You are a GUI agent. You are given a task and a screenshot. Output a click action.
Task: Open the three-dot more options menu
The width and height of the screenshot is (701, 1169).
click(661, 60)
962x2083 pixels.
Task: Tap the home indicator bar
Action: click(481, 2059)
####################
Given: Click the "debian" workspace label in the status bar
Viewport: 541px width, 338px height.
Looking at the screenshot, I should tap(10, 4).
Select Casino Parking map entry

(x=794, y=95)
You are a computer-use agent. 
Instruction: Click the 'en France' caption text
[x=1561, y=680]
####################
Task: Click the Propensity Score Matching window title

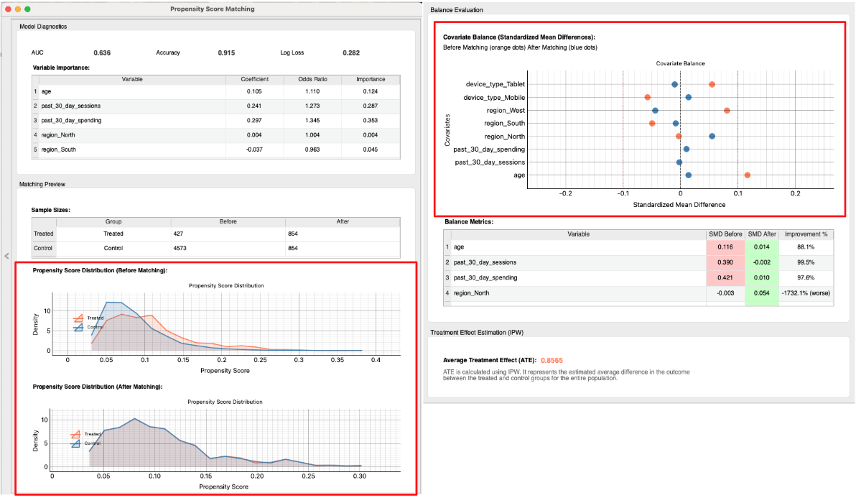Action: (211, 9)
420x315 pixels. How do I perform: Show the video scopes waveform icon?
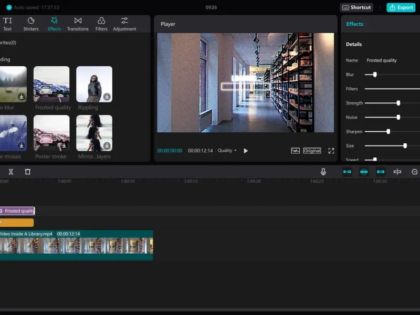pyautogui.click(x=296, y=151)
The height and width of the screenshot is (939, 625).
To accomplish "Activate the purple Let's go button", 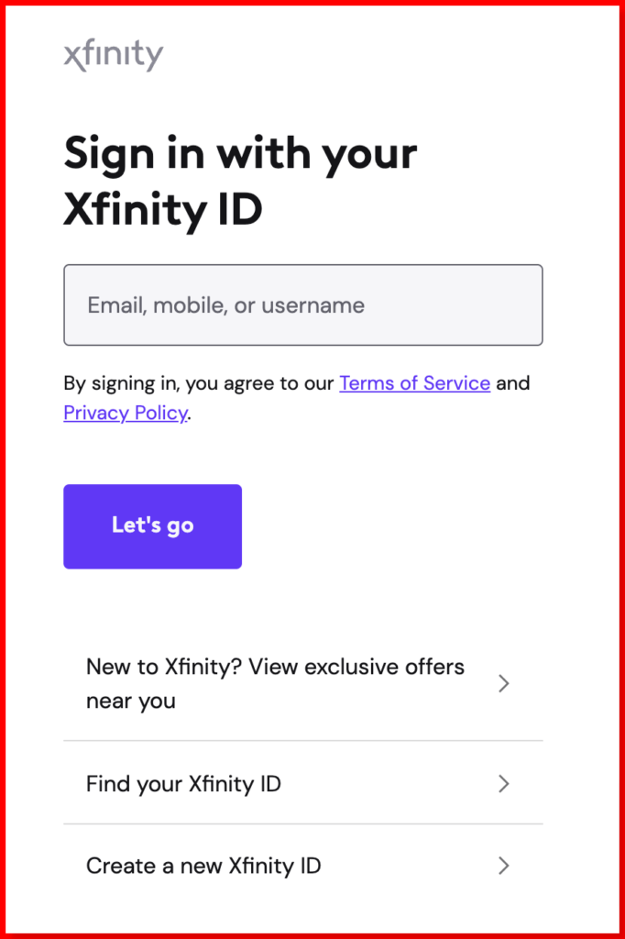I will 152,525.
####################
Work instruction -> Take every line from the records above that has the word "agent" and copy it.

Solution to the problem ->
You are a GUI agent. You are given a task and a screenshot. Output a click action.
You are a computer-use agent. 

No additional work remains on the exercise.